OK, so we have been hearing for awhile now that the obesity epidemic has many negative health ramifications both for adults, teens and children; it has also been reported that there are some pretty heavy financial concerns for this country associated with so many Americans being overweight, obese, and/or with the associated medical issues ... so what is it really that we are talking about financially? What are there economic costs?
According to the CDC, Centers for Disease Control (one of our country's most reliable institutions for medical information and research), the national economic cost of obesity involves a few factors:
direct medical costs - preventive, diagnostic, and treatment services related to obesity
indirect medical costs - morbidity and mortality costs. In other words, how obesity negatively impacts someone's life defined as value of income lost (present and future) from decreased productivity on the job, restricted activity, absenteeism, bed days, and premature death.

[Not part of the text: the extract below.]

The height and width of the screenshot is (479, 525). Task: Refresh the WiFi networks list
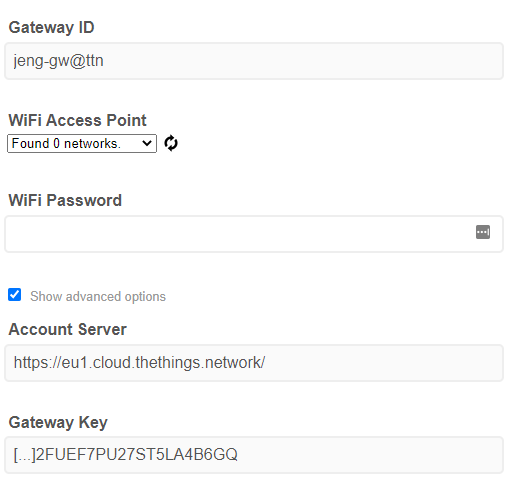tap(171, 143)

Studies done have shown that medical expenses associated with being overweight and obese are estimated to have reached as high as $92 billion in 2002 (Finkelstein, Fiebelkorn, and Wang 2003). Other studies estimate that our nation's obesity epidemic is costing the country more than $117 billion ( Office of the Surgeon General ) every year.
Children diagnosed with obesity are two to three times more likely to be hospitalized, adding to the medical costs. Studies have shown that there is a difference in whether a child has health insurance by private, Medicaid or not insured at all; Medicaid appears to carry a substantial burden of these costs. Rising childhood obesity rates suggest that these costs will continue to increase if nothing is done to reverse the trend.
We must not lose sight of the task at hand. This is a significant health problem and financial issue in what is now rapidly becoming a danger to ALL children, in ALL social classes, of ALL races, in ALL of the United States.